MONASH ratepayers are facing the possibility of another $100,000 Supreme Court battle over the classification of a pit bull terrier.

Jade Applebee, of Mount Waverley, is preparing to appeal against a Victorian Civil and Administrative Tribunal decision that backed the council's finding that her dog, Kerser, is a pit bull.

Her last-ditch attempt is expected to cost her and the council thousands of dollars.

Monash mayor Micaela Drieberg said that appeals can only be made on the grounds that there was an error in law.

"We haven't received the paperwork yet so we don't know what the suggested error is," Cr Drieberg said.

The case is unlikely to be heard for several months until after a directions hearing.

This will be the second case Monash Council has fought in the Supreme Court under the state's dangerous-dog law.

The first, against David Dudas and his dog, Rapta, resulted in a $100,000 legal bill after the council lost the case. Cr Drieberg said the council was trying to recover the costs of the Dudas case through the Appeals Cost Board.

"We're very keen for the government to change the legislation so councils don't have to carry so much legal responsibility," she said.

"We're willing to play a role in protecting the community, but we need more support."

Under changes to Victoria's dangerous-dog legislation, councils have the power to seize unregistered, restricted breed dogs and destroy them if they are found to match the standard characteristics of the breed.

In December last year, Ms Applebee's dog was seized by the council after it was found in a neighbour's backyard. Ms Applebee, who maintains her unregistered dog is an American Staffordshire terrier cross, rejected the council's finding and sought to overturn it at the Victorian Civil and Administrative Tribunal.

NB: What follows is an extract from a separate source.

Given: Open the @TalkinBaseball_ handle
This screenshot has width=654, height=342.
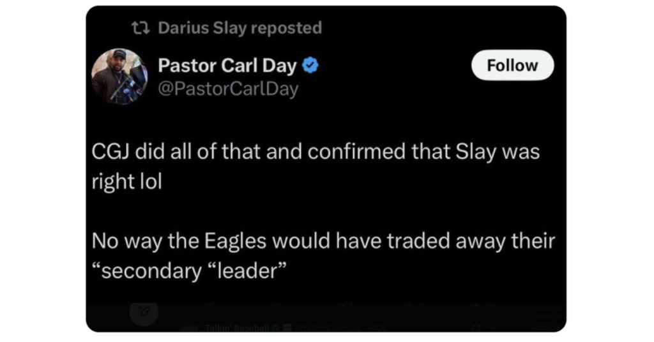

After a two-day hearing, which included a physical inspection of the dog at the RSPCA in Burwood, VCAT deputy president Heather Lambrick upheld the council's decision.

"The overall impression of Kerser is one of compliance. He may not be a perfect example of a pit bull. However, such a dog probably does not exist," Ms Lambrick said.

"Even in the areas where he does not meet the standard to a substantial degree, he meets the standard to some degree and importantly in the areas of musculature and strength."